• _SELECTED TEXT_
• • • •

Large numbers

Larger → more predictable

Let's begin with a terse statement of the law of large numbers (sometimes called Bernoulli's law), then pick it apart to see what it means:

In repeated independent tests with the same probability, p, of some outcome in each test, the chance that the fraction of times that the outcome occurs differs from p converges to zero as the number of trials approaches infinity.

The law of large numbers (LLN) says that if we're interested in some probability experiment, say the rolling of a single six-sided die, the probability of rolling, say, a 3, is known (P(3) = 1/6), and is the same for each roll of the die. In other words, the trials are independent. While it's entirely possible to roll five 3's in a row, which might make us think that P(3) is large, it's much less likely that if we roll the die 1000 times, we'll get all 3's. We'd in fact expect 3 to come up about 1/6 of the time.

Here's an example of how it works: If we calculate the average of all six sides of a die (half a pair of dice), we get (1 + 2 + 3 + 4 + 5 + 6) / 6 = 3.5.

Now of course we won't ever roll a 3.5, so getting that average on a single roll is impossible. It's also unlikely after just a handful of rolls.

For example, if we rolled two 6's and a 5, our early average would be about 5.67. But over a large number of rolls, as the graph on the right shows, the average of all rolls will get closer and closer to our "expected average" of 3.5.

200 rolls of a single die were simulated four times. Each run is shown here in a different color. While the averages vary wildly at first, they steadily approach the expected average of 3.5 after 100 rolls or so.

• • • •

• _DIRECTION A_
In the text on large numbers, how many rolls of a single die were simulated in each run?
• _DIRECTION B_
Extract from the text on large numbers the passage from "Larger → more" up to and including "trials approaches infinity.".
Rely solely on the text on large numbers.

• _RECORDED INFORMATION_
• • • •

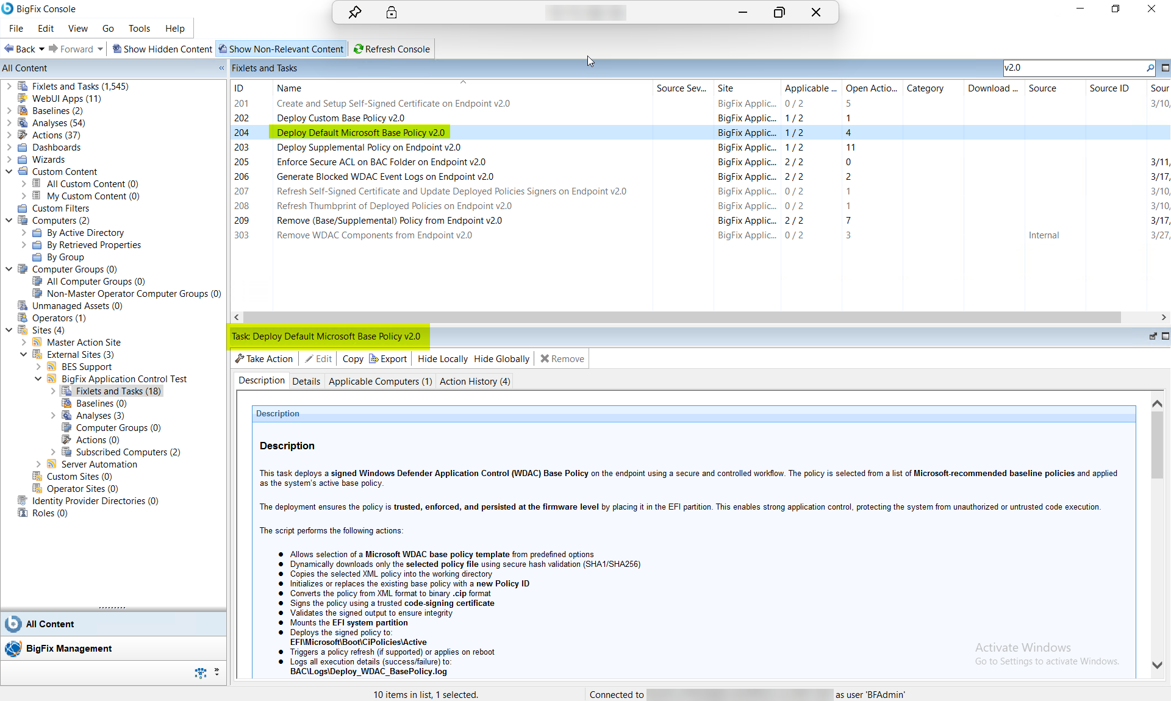Expand the Computers (2) tree node
This screenshot has height=701, width=1171.
click(9, 220)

• • • •

• _FINISHED ANSWER A_
200 rolls.

• _FINISHED ANSWER B_
Larger → more predictable

Let's begin with a terse statement of the law of large numbers (sometimes called Bernoulli's law), then pick it apart to see what it means:

In repeated independent tests with the same probability, p, of some outcome in each test, the chance that the fraction of times that the outcome occurs differs from p converges to zero as the number of trials approaches infinity.